## Machine Learning Pipelines

- Pipelines are useful for data scientists to transform data, train machine learning models, and make predictions.
- The data science process involves several steps, but a streamlined process can be achieved with the Pipeline class in scikit-learn.
- Pipelines can integrate multiple steps of the machine learning workflow and allow for comparing different classification techniques.
- Grid search can be integrated into the pipeline to tune hyperparameters in each of the machine learning models while avoiding data leakage.

In [None]:
from sklearn.pipeline import Pipeline

# Create the pipeline
pipe = Pipeline([('mms', MinMaxScaler()),
                 ('tree', DecisionTreeClassifier(random_state=123))])

In [None]:
# Fit to the training data
pipe.fit(X_train, y_train)

In [None]:
# Calculate the score on test data
pipe.score(X_test, y_test)

A really good blog post on the basic ideas of pipelines can be found [here](https://www.kdnuggets.com/2017/12/managing-machine-learning-workflows-scikit-learn-pipelines-part-1.html)

# Integrating Grid Search in Pipelines

In [None]:
# Create the pipeline
pipe = Pipeline([('mms', MinMaxScaler()),
                 ('tree', DecisionTreeClassifier(random_state=123))])

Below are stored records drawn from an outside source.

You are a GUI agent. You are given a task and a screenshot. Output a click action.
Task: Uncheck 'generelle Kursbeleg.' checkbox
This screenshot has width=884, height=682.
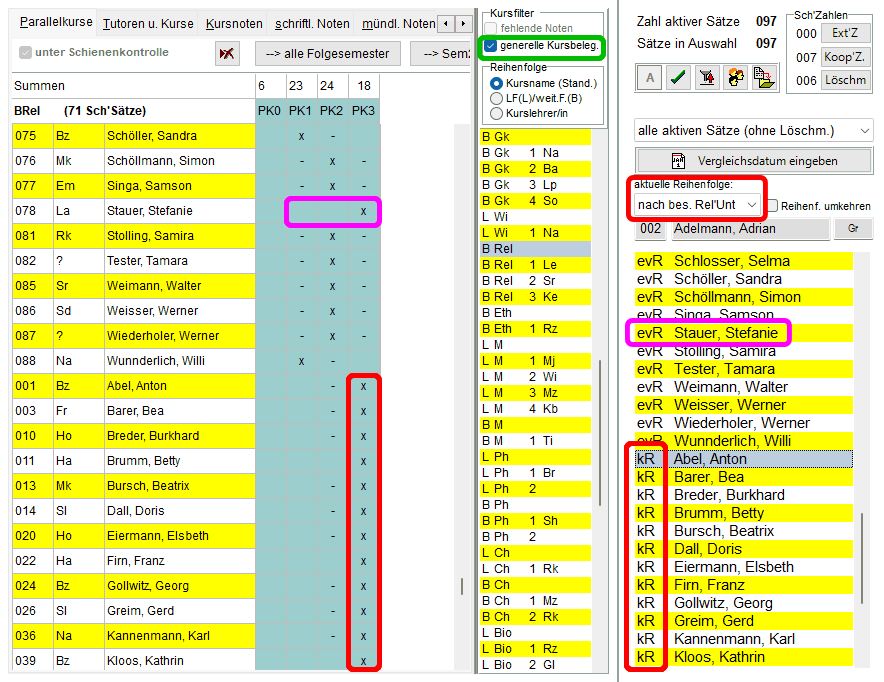[x=490, y=45]
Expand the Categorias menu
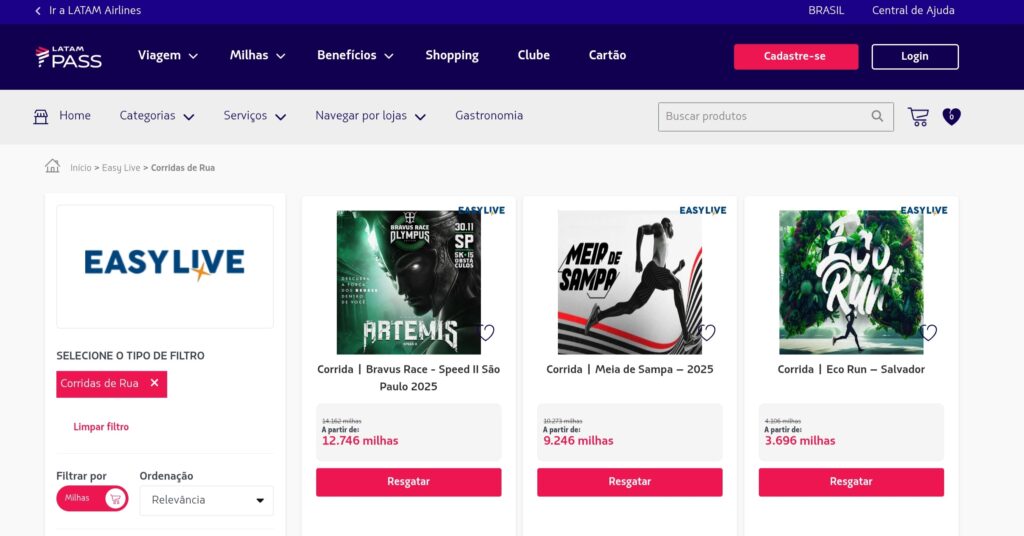Screen dimensions: 1024x536 [157, 116]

# Create the grid parameter
grid = [{'tree__max_depth': [None, 2, 6, 10], 
         'tree__min_samples_split': [5, 10]}]


# Create the grid, with "pipe" as the estimator
gridsearch = GridSearchCV(estimator=pipe, 
                          param_grid=grid, 
                          scoring='accuracy', 
                          cv=5)

# Fit using grid search
gridsearch.fit(X_train, y_train)

# Calculate the test score
gridsearch.score(X_test, y_test)

An article with a detailed workflow can be found [here](https://www.kdnuggets.com/2018/01/managing-machine-learning-workflows-scikit-learn-pipelines-part-2.html)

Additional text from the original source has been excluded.